Pixel coordinate grounding data:
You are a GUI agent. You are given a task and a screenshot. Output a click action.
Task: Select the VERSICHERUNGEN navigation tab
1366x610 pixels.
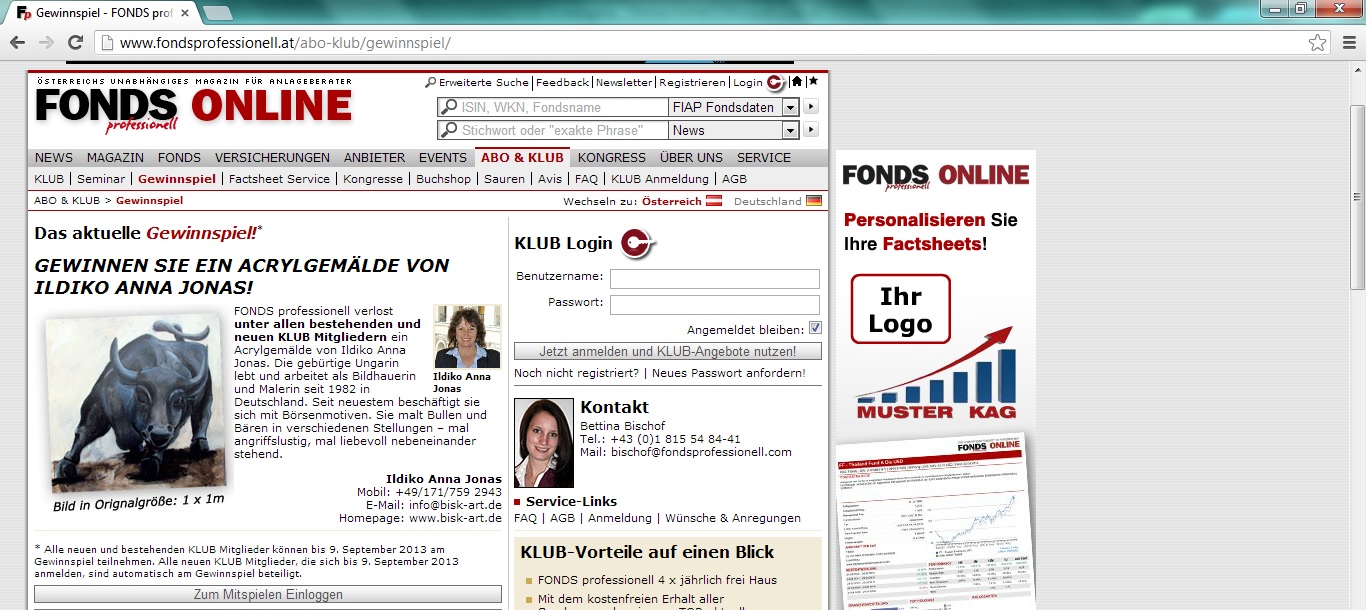tap(272, 157)
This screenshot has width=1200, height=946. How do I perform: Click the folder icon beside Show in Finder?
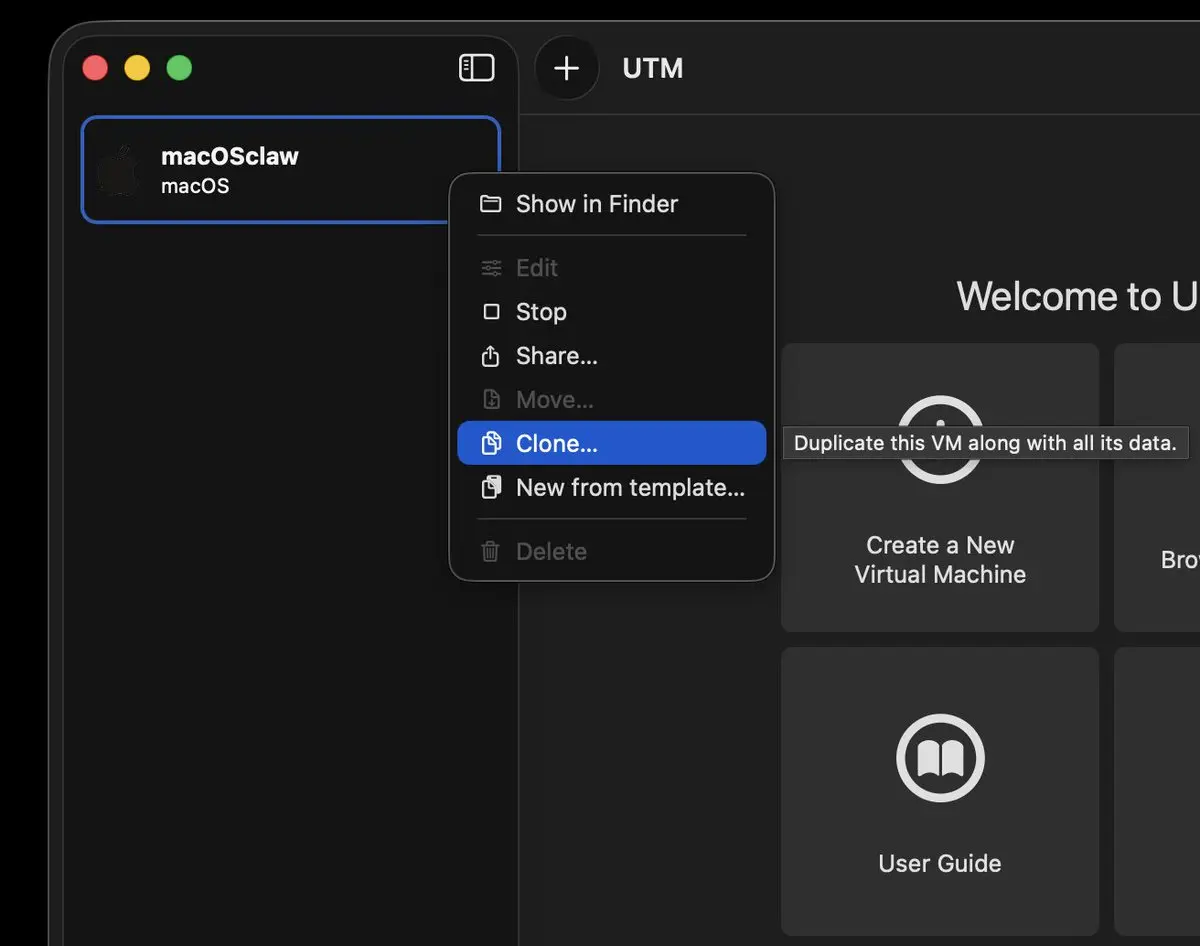490,204
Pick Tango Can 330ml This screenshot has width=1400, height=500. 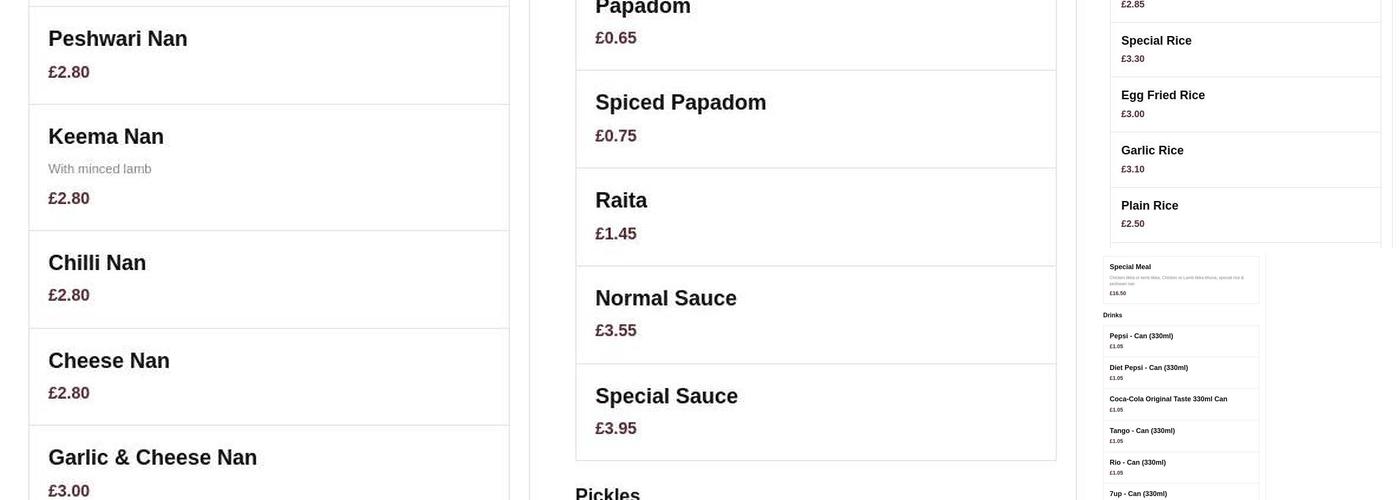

* _Task prompt_:
Could every line above be set down exactly, with the pictures omitted?

* _Result_:
You are a GUI agent. You are given a task and a screenshot. Output a click action.
Task: Select the VERSICHERUNGEN navigation tab
1366x610 pixels.
tap(272, 157)
This screenshot has width=1200, height=946. How do I perform: Click the folder icon beside Show in Finder?
490,204
Pick Tango Can 330ml This screenshot has width=1400, height=500. 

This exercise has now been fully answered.